Copy the lines below word for word, starting at the line that contains "At what (x,y)" and ending after the line that contains "Looking at the". Leave the pictures out of your copy.

> Stored data entries:
-- Opening Marker --
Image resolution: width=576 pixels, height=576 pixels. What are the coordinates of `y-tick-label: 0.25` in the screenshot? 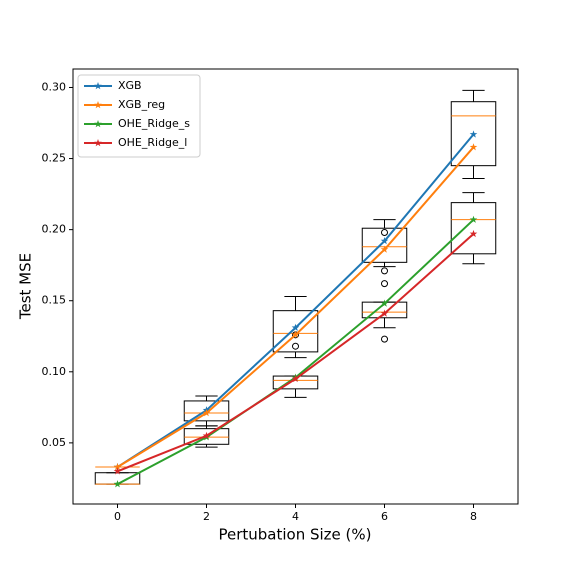 It's located at (54, 158).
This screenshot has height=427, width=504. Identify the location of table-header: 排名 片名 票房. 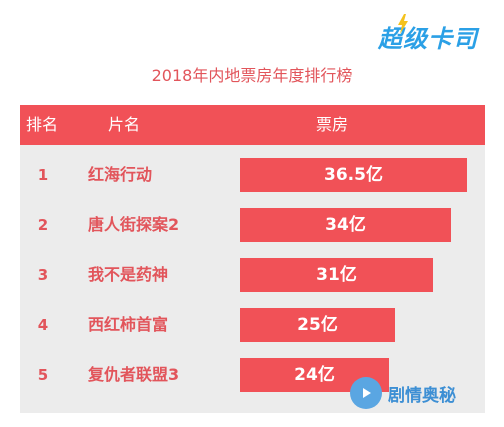
(252, 125).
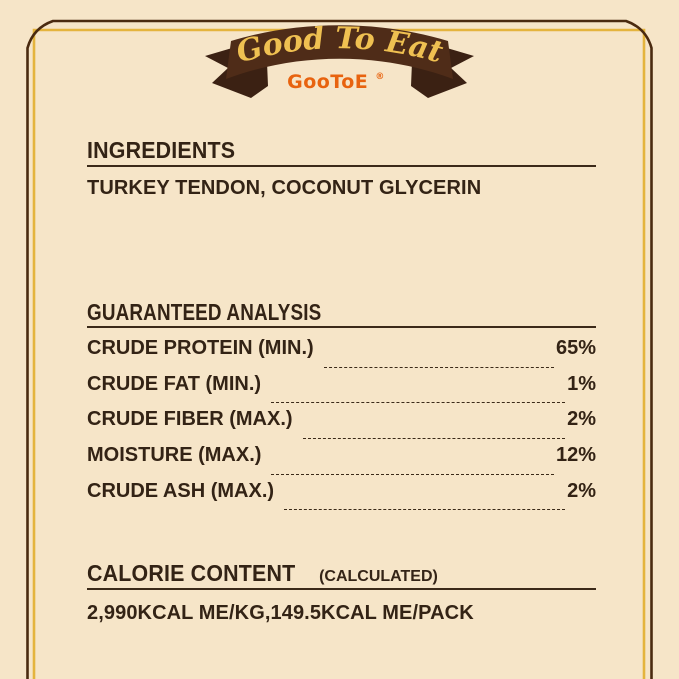  What do you see at coordinates (342, 312) in the screenshot?
I see `analysis-section: GUARANTEED ANALYSIS` at bounding box center [342, 312].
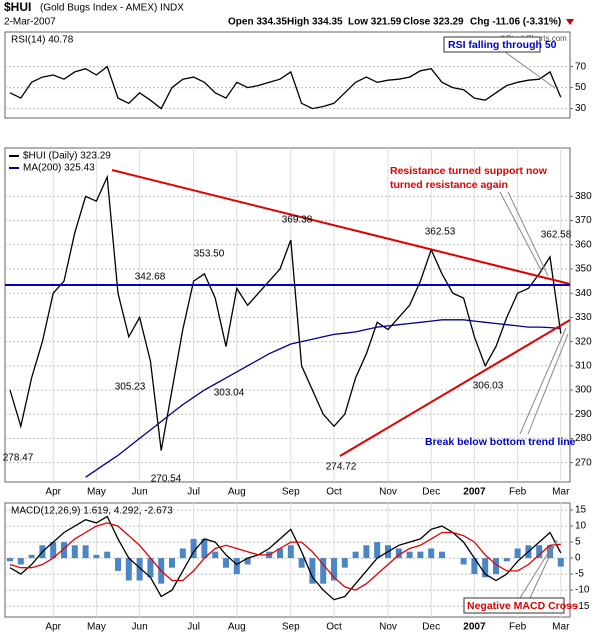  I want to click on y-tick-label: 330, so click(584, 318).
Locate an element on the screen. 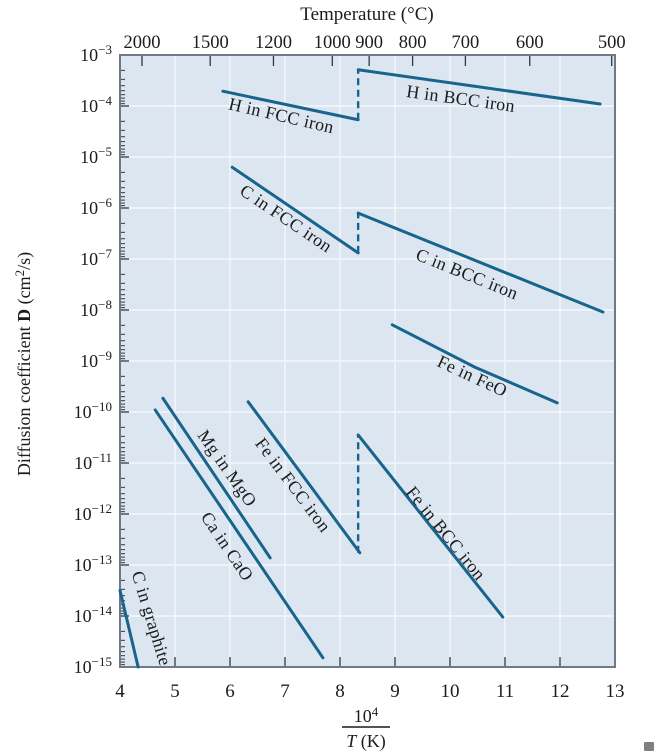 This screenshot has height=754, width=655. x-axis-title: 104 T (K) is located at coordinates (366, 728).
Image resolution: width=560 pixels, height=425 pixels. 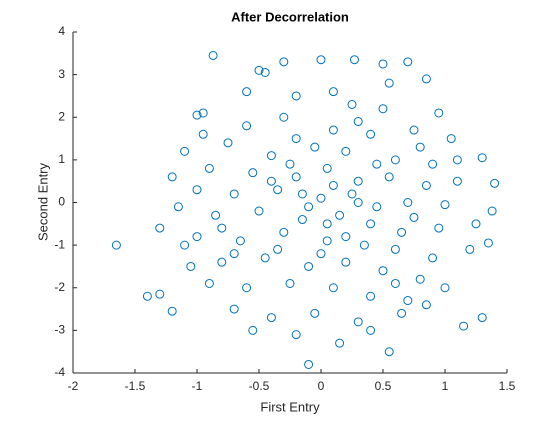 I want to click on y-tick-label: -2, so click(x=60, y=287).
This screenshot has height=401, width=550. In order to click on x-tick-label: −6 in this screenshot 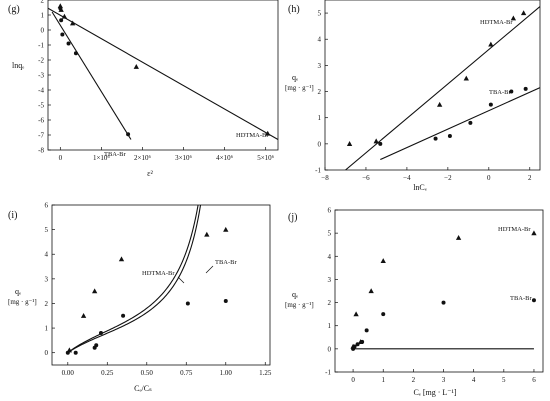, I will do `click(366, 178)`.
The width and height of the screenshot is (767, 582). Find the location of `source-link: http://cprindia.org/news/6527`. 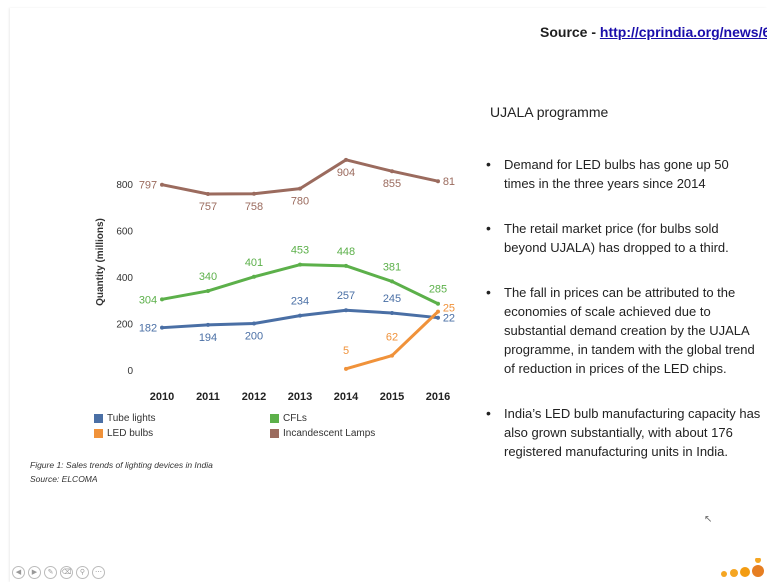

source-link: http://cprindia.org/news/6527 is located at coordinates (683, 32).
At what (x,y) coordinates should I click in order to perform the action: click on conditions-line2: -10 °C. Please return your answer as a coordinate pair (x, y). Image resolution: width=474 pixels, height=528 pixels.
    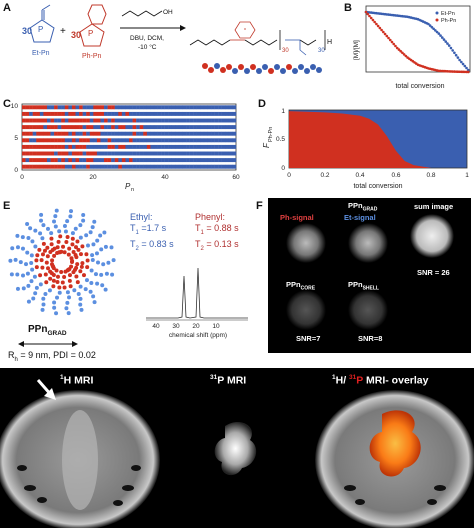
    Looking at the image, I should click on (148, 47).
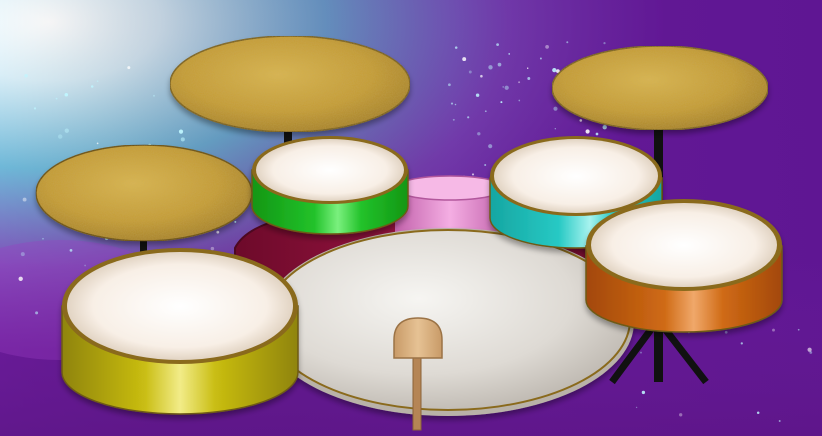 This screenshot has height=436, width=822. I want to click on kick-pedal-beater, so click(418, 374).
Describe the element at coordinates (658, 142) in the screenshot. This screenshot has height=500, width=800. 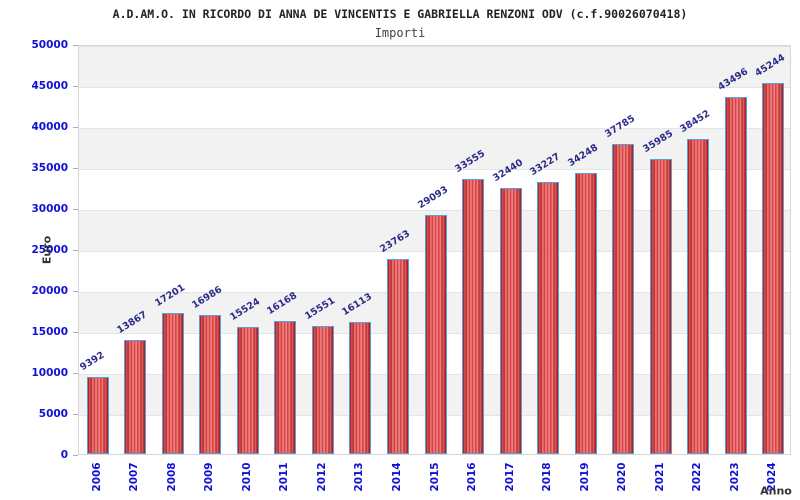
I see `bar-value-label: 35985` at that location.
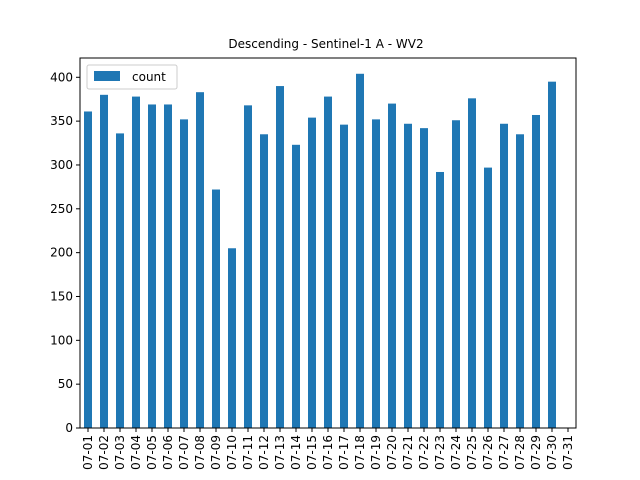 The width and height of the screenshot is (640, 480). Describe the element at coordinates (168, 452) in the screenshot. I see `x-tick-label: 07-06` at that location.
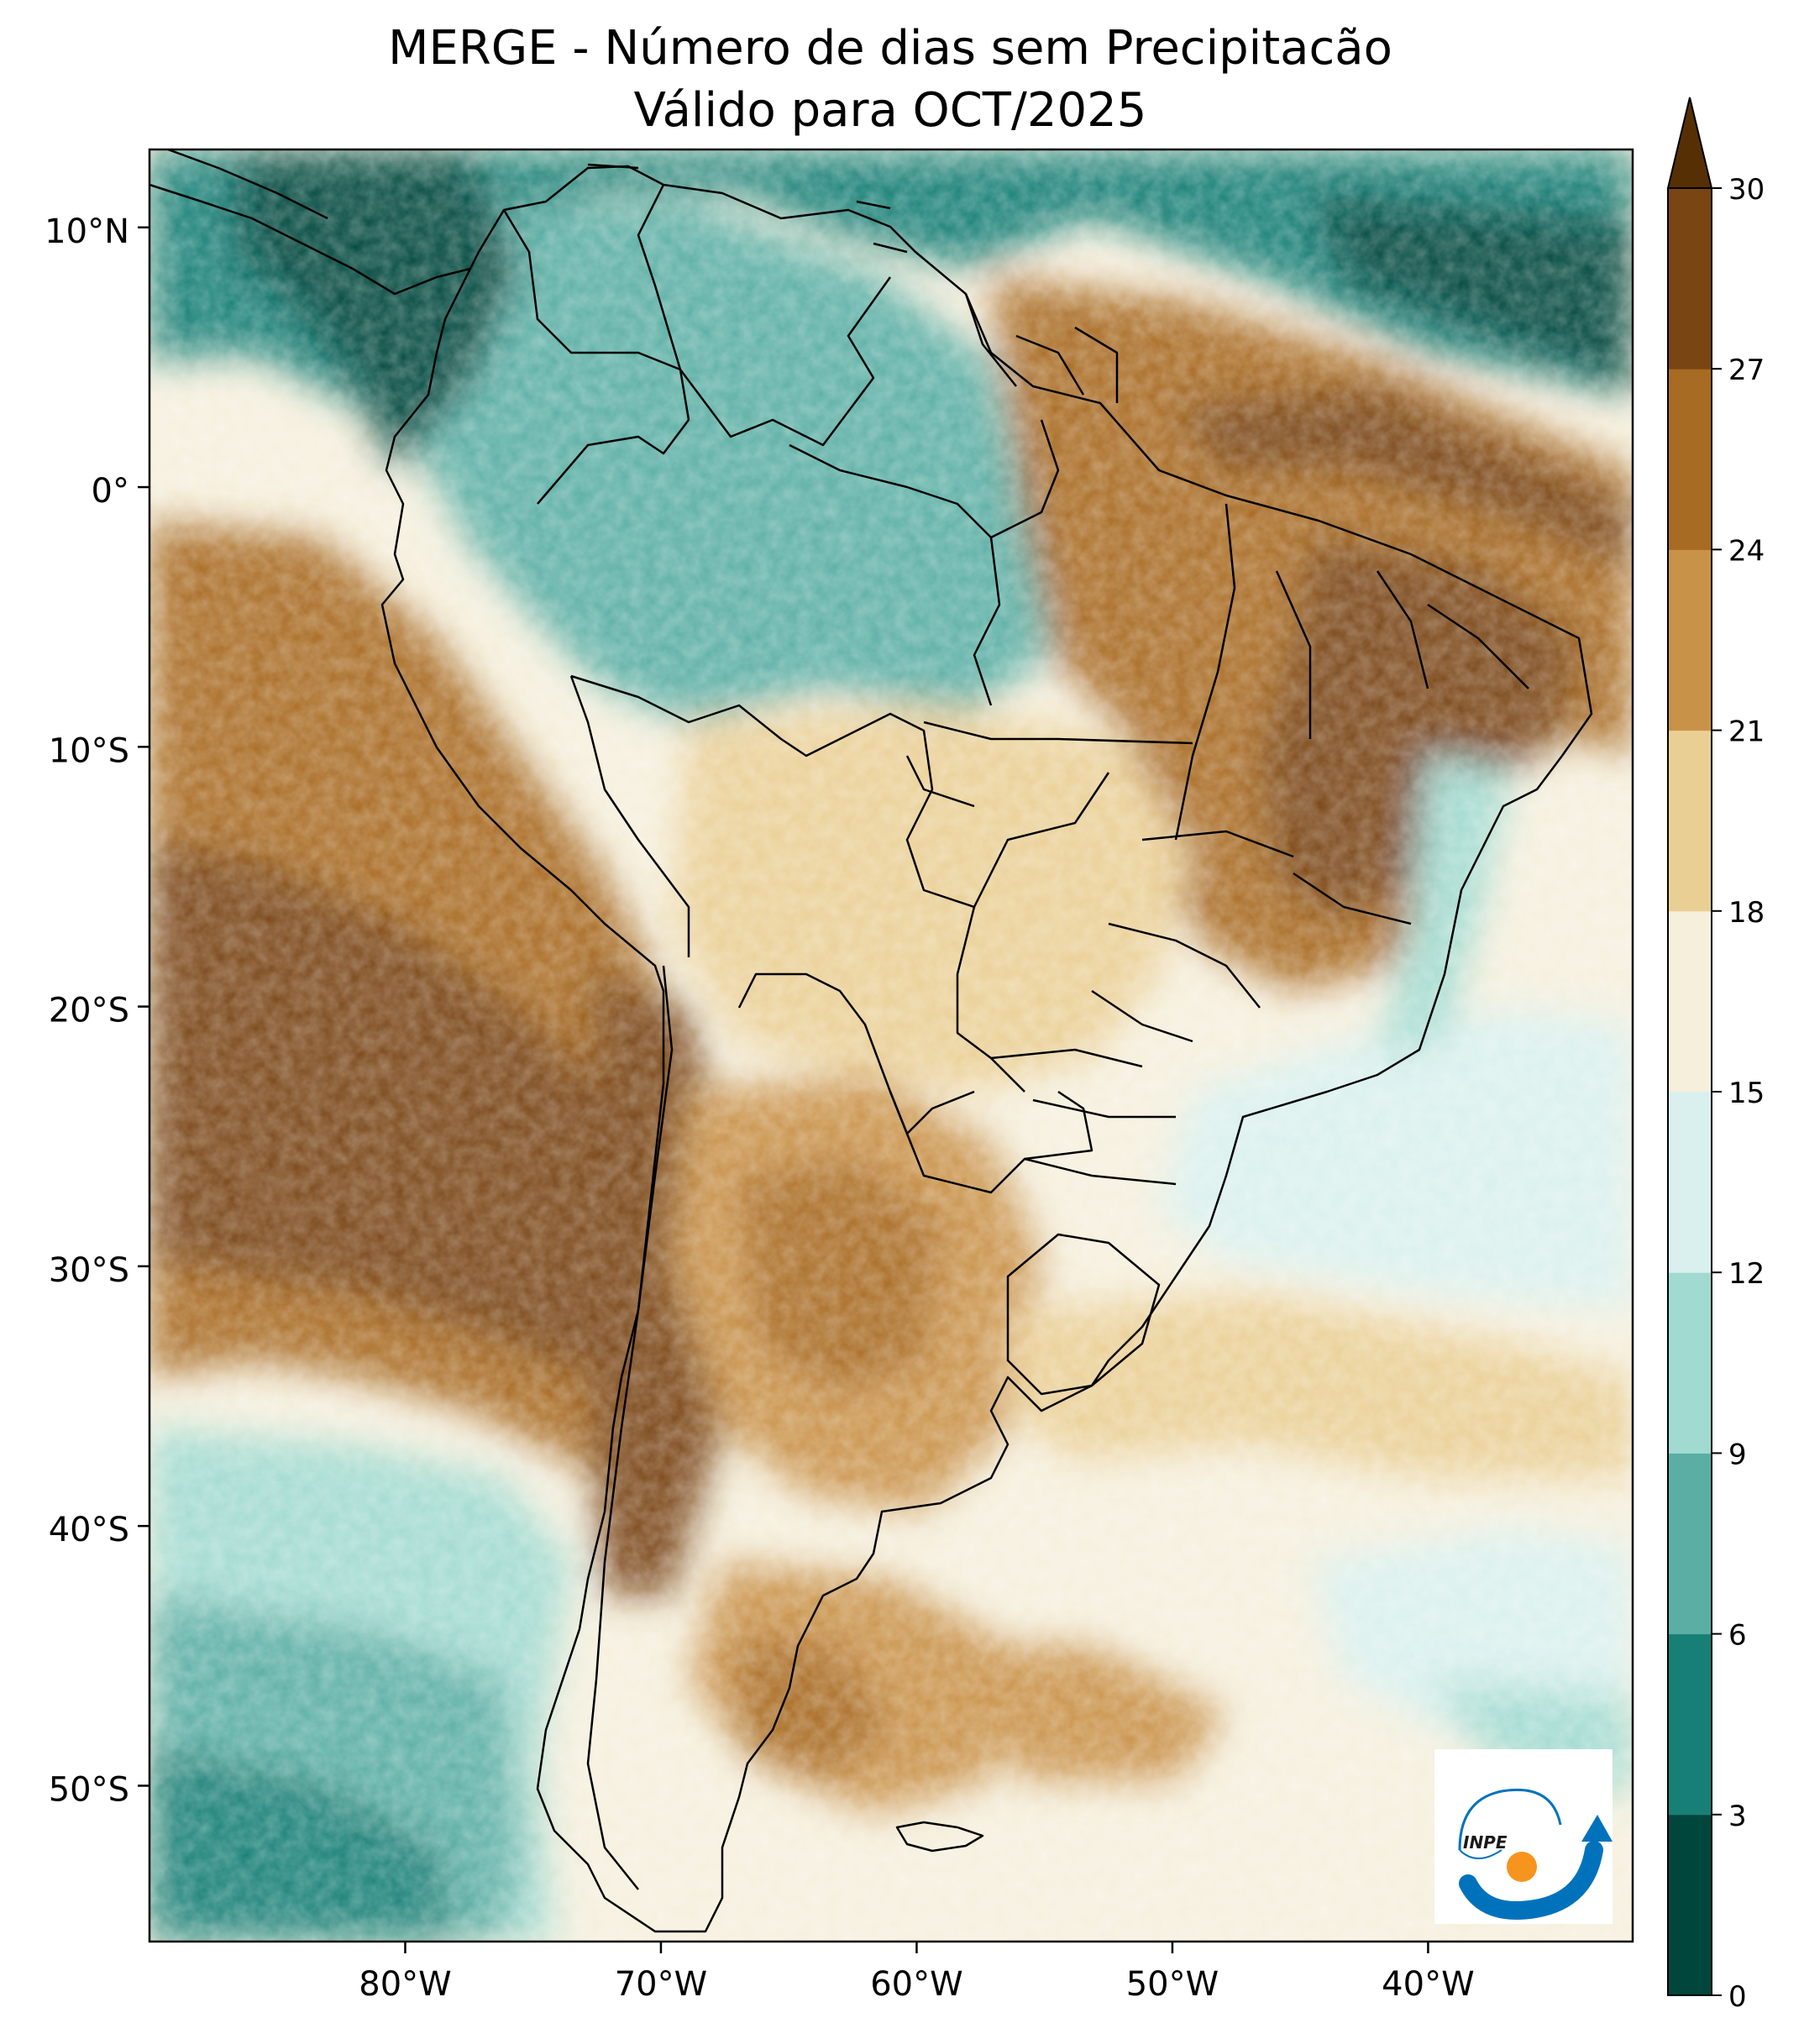  Describe the element at coordinates (629, 816) in the screenshot. I see `country-border-peru-bolivia` at that location.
-- Closing Marker --
> Answer to the exercise:
At what (x,y) coordinates should I click in order to perform the action: click on conditions-line2: -10 °C. Please return your answer as a coordinate pair (x, y). Image resolution: width=474 pixels, height=528 pixels.
    Looking at the image, I should click on (148, 47).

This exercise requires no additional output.